Anyway, outside this pub was a smoking Goth. Or rather, a Goth, smoking. I like Goths, having lived with some gentle, vegetarian Goths in Bangor. This one annoyed me because smoking was clearly a part of his rebellious image. I know Goths have, like all subcultures as Hebdige pointed out, been appropriated and diluted for marketing purposes, but they think they're rebellious. I wanted to point out that in a corporate world, smoking is the ultimate act of non-rebellion. Sure, governments tell us not to smoke, but they're far less important than corporations as far as our daily lives go. Governments should be far more intrusive but they've been captured by corporate interests. Deliberately shortening your life and reducing your physical strength (and financial power) by smoking just make you a slave. I have more respect for kerb-crawlers: at least both sides are getting something out of that transaction. 

Friday, 21 November 2008

These boots are made for walking…

Unless it's actually snowing tomorrow, I'm going up the Cheshire Matterhorn: it's said to be bleak and steep. So far it's Dan, Neal and myself, but others may be foolhardy enough to join the Map Twats. 

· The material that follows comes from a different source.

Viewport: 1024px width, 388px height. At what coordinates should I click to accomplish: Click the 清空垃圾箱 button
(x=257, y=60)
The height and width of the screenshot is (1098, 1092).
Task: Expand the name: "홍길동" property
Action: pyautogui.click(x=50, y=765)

Then in keeping with Orwell's description of middle-class liberals
'that dreary tribe of high-minded women and sandal wearers and bearded fruit-juice drinkers who come flocking to the smell of progress like bluebottles to a dead cat … fuzzy-haired intellectuals in pullover sweaters'
(The Road to Wigan Pier, Part 2, Chapter 11)
I'm off to see Dick Gaughan (Scottish lefty folk singer) in the evening! He sounds better than he looks…

I'm not exactly an Orwell fan, but you have to admit that he had a talent for winding people up (also from The Road to Wigan Pier): 
'Socialism' and 'Communism' draw towards them with magnetic force every fruit-juice drinker, nudist, sandal-wearer, sex-maniac, Quaker, 'Nature Cure' quack, pacifist, and feminist in England.
Anyone know why this thing is ignoring my formatting?